B. Enjoyment of economic, social and cultural rights .................................................................. 12

III. The plight of Eritrean asylum seekers and refugees ........................................................................ 14

IV. Accountability and justice ................................................................................................................ 16

V. Reflections and conclusions ............................................................................................................. 16

VI. Recommendations ........................................................................................................................... 17

I. Introduction

1. In her report to the Human Rights Council pursuant to Council resolution 35/35 the

Special Rapporteur on the situation of human rights in Eritrea highlights key developments

relating to human rights in Eritrea since June 2017. In this fifth and last report to the Council

by the current mandate holder, she also reflects on the six years during which she served in

this capacity.

2. In the report the Special Rapporteur considers the implementation of the

recommendations of the commission of inquiry on human rights in Eritrea, which found in

its final report to the Council in 2016 (A/HRC/32/47) that there were reasonable grounds to

believe Eritrean authorities had committed and continued to commit crimes against humanity

in the country. To date, there has been no accountability for continuing and past human rights

violations and crimes against humanity.

3. The Special Rapporteur thanks the Human Rights Council for the trust and confidence

placed in her by appointing her in 2012 as the first mandate holder on the situation of human

rights in Eritrea. She also thanks those Member States that invited her to engage with

members of the Eritrean diaspora in their respective countries, and other stakeholders.
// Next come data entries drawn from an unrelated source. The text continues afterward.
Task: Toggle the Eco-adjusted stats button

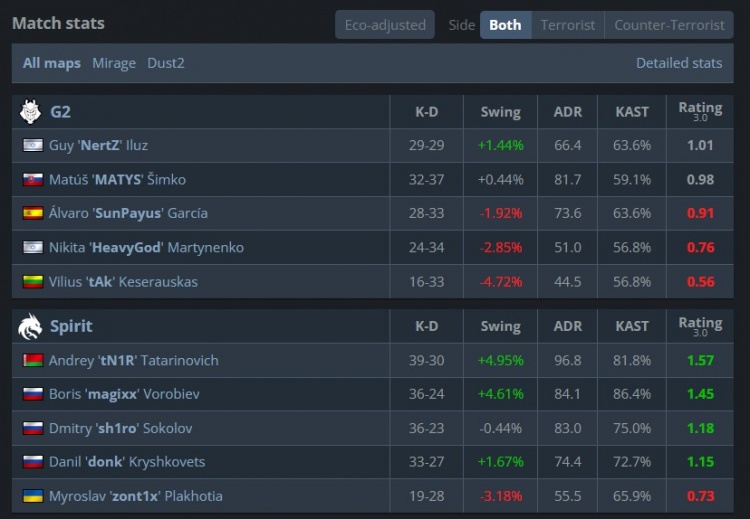Action: pos(384,25)
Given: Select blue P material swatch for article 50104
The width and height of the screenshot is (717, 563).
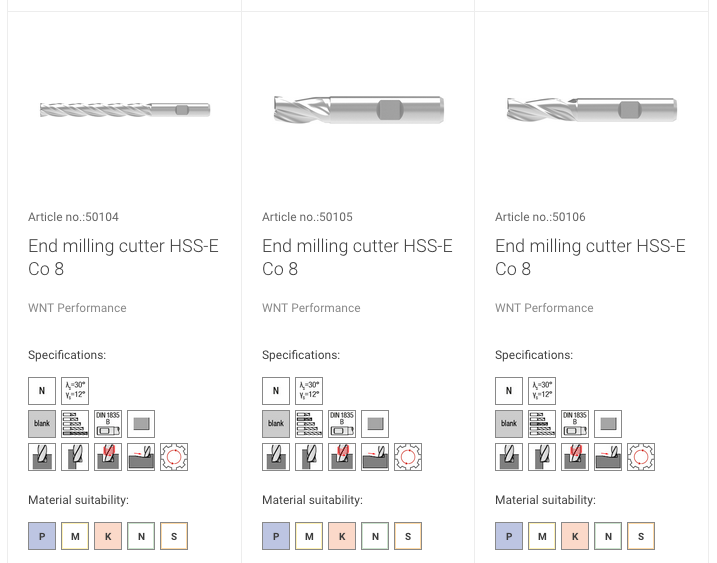Looking at the screenshot, I should coord(42,536).
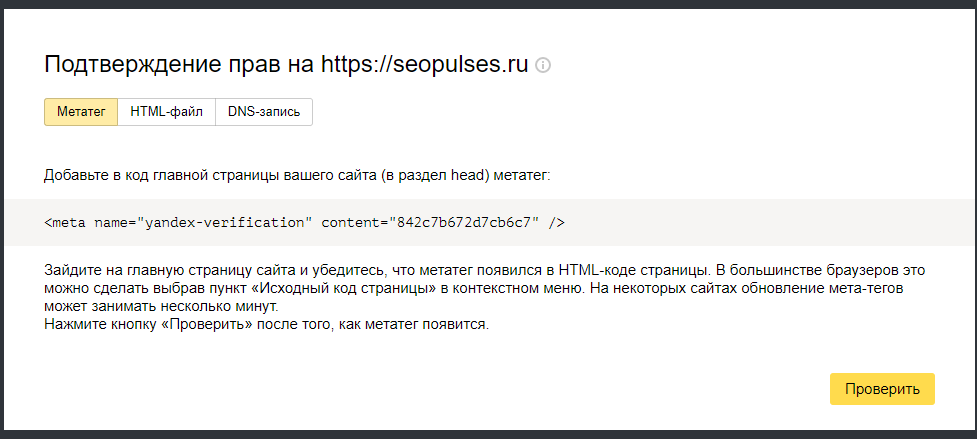Open the DNS-запись verification tab
977x439 pixels.
pyautogui.click(x=264, y=112)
By

giving her access, they showed their commitment to finding durable solutions regarding the

situation of human rights in Eritrea. She also remains indebted to the Office of the United

Nations High Commissioner for Human Rights (OHCHR) for the unfailing support provided

during her tenure.

4. The Special Rapporteur sincerely thanks survivors of human rights violations, family

members, relatives and witnesses, who entrusted her with their life stories, dreams and hopes,

confident that she would use them with the utmost care and respect for their right to inherent

dignity to alert the international community about the plight of Eritreans who have suffered

human rights violations and to amplify their calls for justice. Since the beginning of her

tenure, as indicated in her first report to the Council (A/HRC/23/53), the Special Rapporteur

has striven to give a voice to Eritreans who have experienced human rights violations.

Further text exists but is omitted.